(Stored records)
-- Opening Marker --
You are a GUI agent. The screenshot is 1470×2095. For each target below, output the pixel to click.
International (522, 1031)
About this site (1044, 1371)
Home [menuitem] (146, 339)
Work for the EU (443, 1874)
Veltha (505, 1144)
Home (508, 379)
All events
-- Closing Marker --
_Task to complete_
Restate the line containing "Home [menuitem] (146, 339)" and every remaining line of the records word for word. Add nothing.

_Response to the task_
Home [menuitem] (146, 339)
Work for the EU (443, 1874)
Veltha (505, 1144)
Home (508, 379)
All events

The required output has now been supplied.